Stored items
····················
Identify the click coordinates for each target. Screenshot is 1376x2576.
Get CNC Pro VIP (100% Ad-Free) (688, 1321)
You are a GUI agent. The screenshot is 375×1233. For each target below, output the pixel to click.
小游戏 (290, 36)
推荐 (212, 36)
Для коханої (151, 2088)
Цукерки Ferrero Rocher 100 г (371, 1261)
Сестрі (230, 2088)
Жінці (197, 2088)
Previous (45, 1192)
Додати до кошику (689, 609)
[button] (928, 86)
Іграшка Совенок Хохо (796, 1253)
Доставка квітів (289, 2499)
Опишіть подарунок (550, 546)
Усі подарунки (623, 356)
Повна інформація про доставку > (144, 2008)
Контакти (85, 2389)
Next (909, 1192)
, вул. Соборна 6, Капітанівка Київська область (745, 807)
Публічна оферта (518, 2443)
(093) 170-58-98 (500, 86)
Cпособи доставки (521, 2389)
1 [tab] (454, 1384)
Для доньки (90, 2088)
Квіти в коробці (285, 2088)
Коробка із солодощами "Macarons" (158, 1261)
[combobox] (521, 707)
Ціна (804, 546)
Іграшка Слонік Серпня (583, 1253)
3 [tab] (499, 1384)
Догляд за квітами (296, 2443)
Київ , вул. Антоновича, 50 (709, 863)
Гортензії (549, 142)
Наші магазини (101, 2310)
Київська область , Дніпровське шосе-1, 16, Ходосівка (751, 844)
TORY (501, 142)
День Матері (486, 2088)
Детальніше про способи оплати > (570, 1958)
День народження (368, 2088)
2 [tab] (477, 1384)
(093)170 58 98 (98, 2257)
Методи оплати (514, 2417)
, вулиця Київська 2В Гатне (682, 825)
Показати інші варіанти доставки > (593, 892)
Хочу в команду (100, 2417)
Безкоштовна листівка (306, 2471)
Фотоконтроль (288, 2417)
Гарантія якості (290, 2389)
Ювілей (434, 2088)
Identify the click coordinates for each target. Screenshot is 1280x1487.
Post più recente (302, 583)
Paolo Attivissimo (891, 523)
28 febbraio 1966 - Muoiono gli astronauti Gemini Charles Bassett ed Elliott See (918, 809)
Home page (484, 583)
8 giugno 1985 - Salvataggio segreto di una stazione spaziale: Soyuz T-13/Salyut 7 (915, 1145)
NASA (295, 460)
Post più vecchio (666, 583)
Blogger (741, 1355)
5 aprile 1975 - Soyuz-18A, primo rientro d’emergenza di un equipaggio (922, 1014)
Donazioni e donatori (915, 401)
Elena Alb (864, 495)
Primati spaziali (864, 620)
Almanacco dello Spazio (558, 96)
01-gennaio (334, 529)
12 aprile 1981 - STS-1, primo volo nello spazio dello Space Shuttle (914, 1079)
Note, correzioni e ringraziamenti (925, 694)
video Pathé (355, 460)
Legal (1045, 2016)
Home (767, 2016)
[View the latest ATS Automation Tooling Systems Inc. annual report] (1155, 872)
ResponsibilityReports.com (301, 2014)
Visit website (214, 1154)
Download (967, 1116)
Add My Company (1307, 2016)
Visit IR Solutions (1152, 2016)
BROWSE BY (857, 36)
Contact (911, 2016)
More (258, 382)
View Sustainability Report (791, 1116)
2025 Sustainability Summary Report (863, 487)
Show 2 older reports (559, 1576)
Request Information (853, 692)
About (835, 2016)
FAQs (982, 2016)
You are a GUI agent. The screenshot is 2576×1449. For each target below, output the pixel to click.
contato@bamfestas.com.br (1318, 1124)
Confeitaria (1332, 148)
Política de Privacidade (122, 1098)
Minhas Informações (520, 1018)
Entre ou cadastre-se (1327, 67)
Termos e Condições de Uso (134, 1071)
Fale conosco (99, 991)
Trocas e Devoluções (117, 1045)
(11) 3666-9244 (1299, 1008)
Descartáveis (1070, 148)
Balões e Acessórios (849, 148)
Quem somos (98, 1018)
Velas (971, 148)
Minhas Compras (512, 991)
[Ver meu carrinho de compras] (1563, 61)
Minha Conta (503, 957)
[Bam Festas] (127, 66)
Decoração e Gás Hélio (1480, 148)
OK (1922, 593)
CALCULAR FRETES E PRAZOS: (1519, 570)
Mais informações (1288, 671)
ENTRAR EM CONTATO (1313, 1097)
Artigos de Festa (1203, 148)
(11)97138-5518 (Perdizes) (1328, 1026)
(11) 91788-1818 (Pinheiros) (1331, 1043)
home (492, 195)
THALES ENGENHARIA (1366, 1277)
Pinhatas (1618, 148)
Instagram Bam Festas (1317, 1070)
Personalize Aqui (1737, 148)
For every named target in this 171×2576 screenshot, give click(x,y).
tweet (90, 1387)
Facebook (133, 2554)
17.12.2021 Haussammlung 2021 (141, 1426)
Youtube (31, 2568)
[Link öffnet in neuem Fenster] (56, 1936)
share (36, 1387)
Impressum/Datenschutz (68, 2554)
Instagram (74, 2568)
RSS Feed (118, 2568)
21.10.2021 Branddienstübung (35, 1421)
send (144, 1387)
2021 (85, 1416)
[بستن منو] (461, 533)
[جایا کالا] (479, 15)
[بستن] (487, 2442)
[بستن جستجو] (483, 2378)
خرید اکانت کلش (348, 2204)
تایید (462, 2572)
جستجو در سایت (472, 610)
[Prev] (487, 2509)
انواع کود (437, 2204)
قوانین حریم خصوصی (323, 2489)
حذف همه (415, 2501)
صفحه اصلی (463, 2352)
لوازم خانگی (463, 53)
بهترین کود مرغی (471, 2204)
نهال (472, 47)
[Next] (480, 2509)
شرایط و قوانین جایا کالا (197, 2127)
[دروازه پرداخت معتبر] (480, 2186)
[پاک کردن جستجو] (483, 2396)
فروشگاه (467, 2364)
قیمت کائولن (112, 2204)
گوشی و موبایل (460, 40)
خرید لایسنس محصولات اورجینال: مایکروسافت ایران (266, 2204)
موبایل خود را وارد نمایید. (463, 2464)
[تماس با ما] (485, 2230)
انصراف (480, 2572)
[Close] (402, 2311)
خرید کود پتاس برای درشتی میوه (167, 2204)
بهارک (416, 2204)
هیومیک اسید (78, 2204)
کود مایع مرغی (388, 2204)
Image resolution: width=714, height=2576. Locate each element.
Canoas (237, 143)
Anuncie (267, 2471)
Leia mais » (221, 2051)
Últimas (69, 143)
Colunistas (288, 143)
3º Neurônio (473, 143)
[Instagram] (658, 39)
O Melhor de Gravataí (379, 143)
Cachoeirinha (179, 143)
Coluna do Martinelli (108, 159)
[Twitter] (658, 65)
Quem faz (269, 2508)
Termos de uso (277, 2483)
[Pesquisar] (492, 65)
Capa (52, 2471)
····················
> **What to work on**:
The lines to extract from the data above begin with the line containing "Add My Company (1307, 2016)" and end with the line containing "Personalize Aqui (1737, 148)". Extract them exactly, including both.

> **Answer to the exercise**:
Add My Company (1307, 2016)
Visit IR Solutions (1152, 2016)
BROWSE BY (857, 36)
Contact (911, 2016)
More (258, 382)
View Sustainability Report (791, 1116)
2025 Sustainability Summary Report (863, 487)
Show 2 older reports (559, 1576)
Request Information (853, 692)
About (835, 2016)
FAQs (982, 2016)
You are a GUI agent. The screenshot is 2576×1449. For each target below, output the pixel to click.
contato@bamfestas.com.br (1318, 1124)
Confeitaria (1332, 148)
Política de Privacidade (122, 1098)
Minhas Informações (520, 1018)
Entre ou cadastre-se (1327, 67)
Termos e Condições de Uso (134, 1071)
Fale conosco (99, 991)
Trocas e Devoluções (117, 1045)
(11) 3666-9244 (1299, 1008)
Descartáveis (1070, 148)
Balões e Acessórios (849, 148)
Quem somos (98, 1018)
Velas (971, 148)
Minhas Compras (512, 991)
[Ver meu carrinho de compras] (1563, 61)
Minha Conta (503, 957)
[Bam Festas] (127, 66)
Decoração e Gás Hélio (1480, 148)
OK (1922, 593)
CALCULAR FRETES E PRAZOS: (1519, 570)
Mais informações (1288, 671)
ENTRAR EM CONTATO (1313, 1097)
Artigos de Festa (1203, 148)
(11)97138-5518 (Perdizes) (1328, 1026)
(11) 91788-1818 (Pinheiros) (1331, 1043)
home (492, 195)
THALES ENGENHARIA (1366, 1277)
Pinhatas (1618, 148)
Instagram Bam Festas (1317, 1070)
Personalize Aqui (1737, 148)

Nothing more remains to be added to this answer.